Local farmers have been opposing the project over land acquisition. In 2012, the Maitreya Trust decided to move the project to Bodhgaya but state government made it stay in Kushinagar. Farmers blame state government for forced acquisition and expressed resentment against sitting SP MLA Brahma Shankar Tripathi “for having pushed the project further”.
Bhumi Bachao Sangharsh Samiti, a group of 5,000 farmers from the villages affected is also protesting against the notification by state government that says 800 acre will be acquired for the project. “We want the notification to be nullified as it restricts us from selling our land,” said farmer leader Govardhan Pratap Gond, adding, “We should be free to sell our land.”
Kushinagar’s Kasya tehsil is the epicentre of Buddhist tourism in UP. Buddha temples built by natives of China, Thailand and Sri Lanka exist already at the place and new temples by followers from other Buddhist countries are under construction. Upcoming private hotels and meditation centres make land-deals lucrative in Kushinagar. But forced acquisition by government, said farmer Ramavtar Yadav, “is exploitation”.

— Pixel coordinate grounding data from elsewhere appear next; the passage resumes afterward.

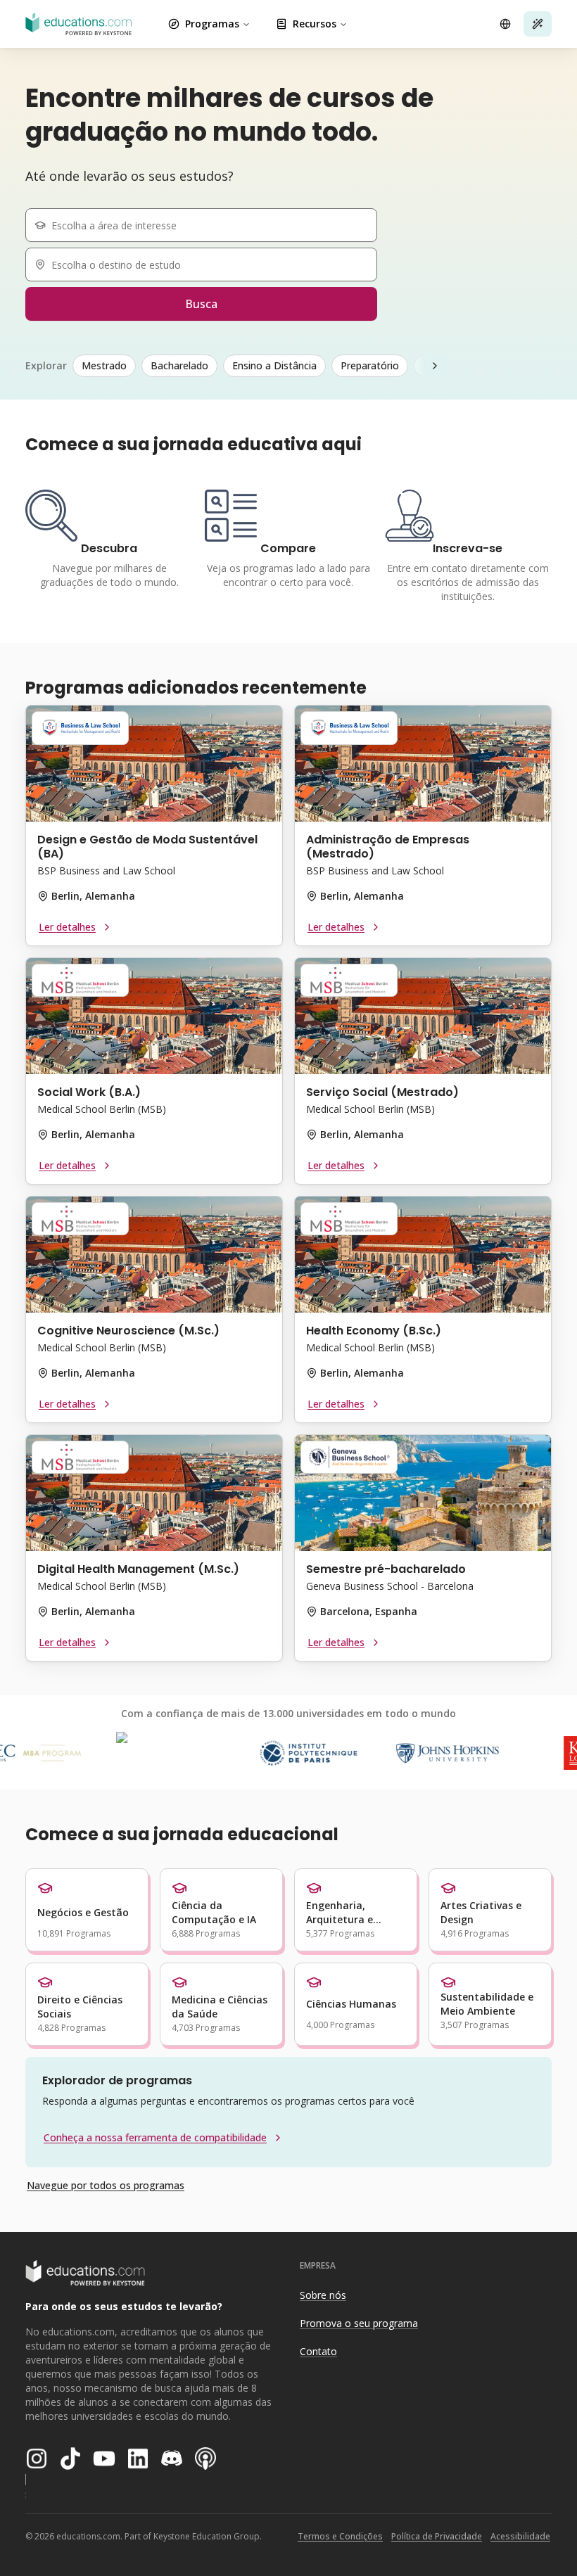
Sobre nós (323, 2295)
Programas (212, 23)
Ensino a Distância (274, 365)
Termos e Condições (340, 2536)
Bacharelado (179, 365)
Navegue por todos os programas (105, 2185)
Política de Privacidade (436, 2536)
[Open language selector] (505, 24)
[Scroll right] (435, 365)
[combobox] (207, 225)
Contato (318, 2351)
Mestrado (104, 365)
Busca (201, 304)
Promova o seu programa (359, 2323)
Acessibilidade (520, 2536)
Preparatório (370, 365)
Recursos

In 2012, Kushinagar’s former district magistrate Rigzin Samphel divided the project into two phases after hearing the farmers’ woes. 273 acres was to be acquired in first phase and rest in second phase. Over 200 acres has been acquired so far, from farmers who sold off their land willingly. Court has stayed acquisition of the remaining 73 acres.

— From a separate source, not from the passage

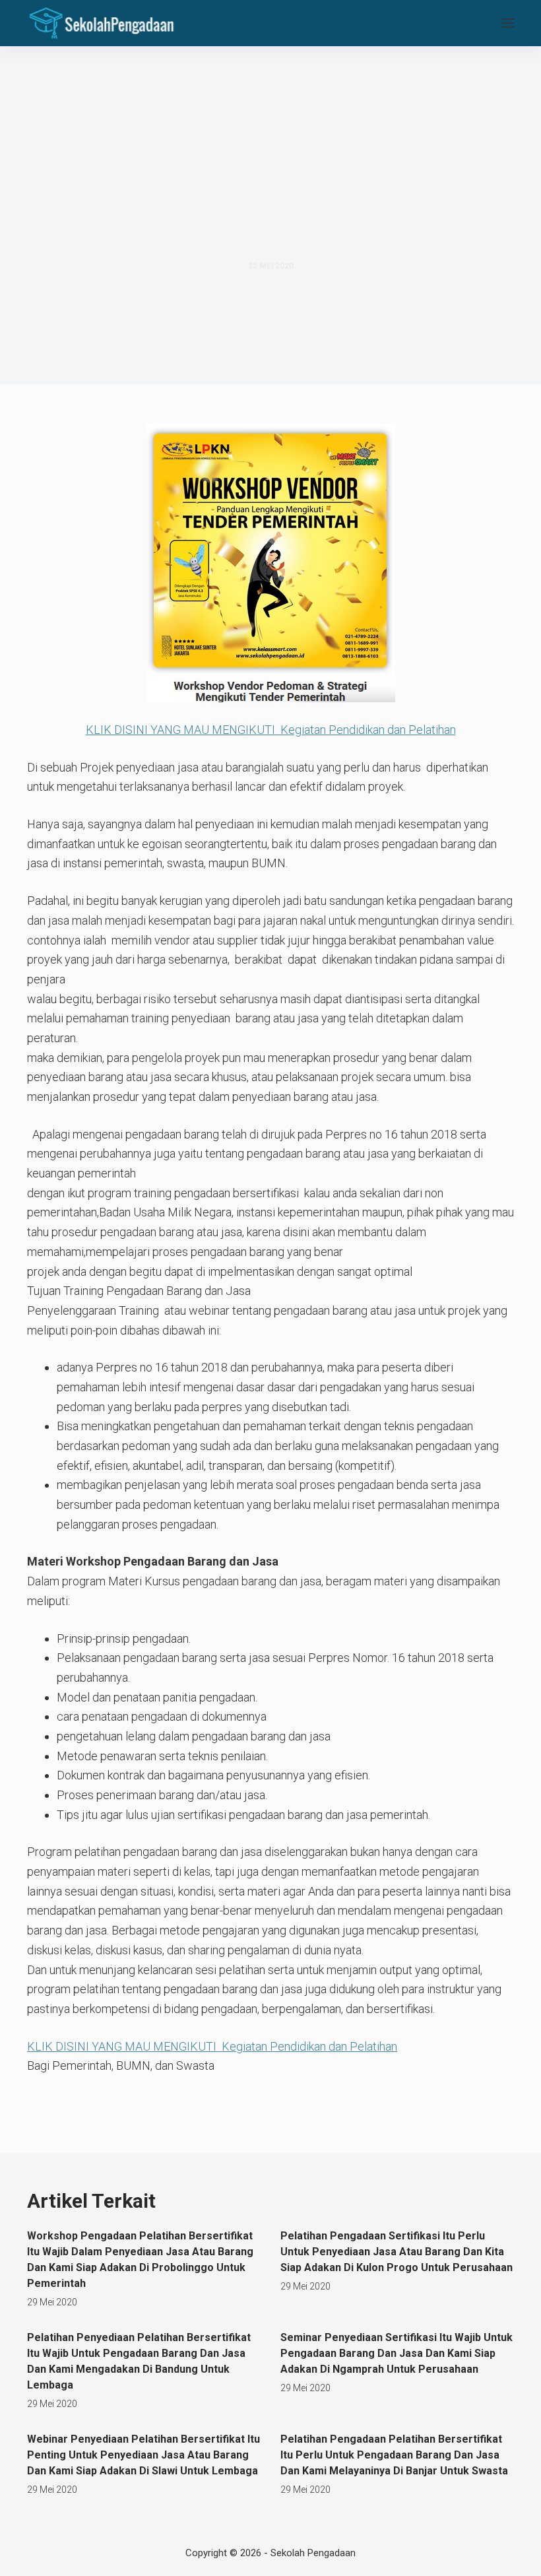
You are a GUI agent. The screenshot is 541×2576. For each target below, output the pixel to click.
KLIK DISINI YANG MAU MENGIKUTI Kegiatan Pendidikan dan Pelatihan (271, 730)
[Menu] (508, 23)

“It was because of the protest that government could take the land of only those who were willing to sell,” said Gond. Talking about compensation, he said, “Government in 2004 had fixed three rates—Rs 5,000 per 1,700 sq ft for land in village, Rs 8,000 per 1,700 sq ft for land between villages and town area and Rs 14,000 per 1,700 sq ft for land in town area. Due to the protest, farmers got better prices, up to Rs 1 lakh for 1,700 sq ft.”
Since the project has not taken off yet, farmers are still tilling on the acquired land adjacent to the main Buddha temple at the Mahaparinirvan Sthal. “We never opposed the project but forced acquisition of our land,” said farmer Rajesh Singh from Dumri village. In 2013, chief minister Akhilesh Yadav visited the place and laid foundation stone for the project. About a fortnight before the model code of conduct came into effect, administration got the ‘bhumi-pujan’ done and the office, Maitreya project, is under-construction at the place.
Locals, however, are still skeptical of the project. “We sought information about the Maitreya project from the culture and tourism department of UP government and also the Kushinagar administration. Surprisingly, we got no information, while government said it had none either. We only wanted to know how many people from UP and Kushinagar were involved with the project,” said farmer Shatrughan Singh.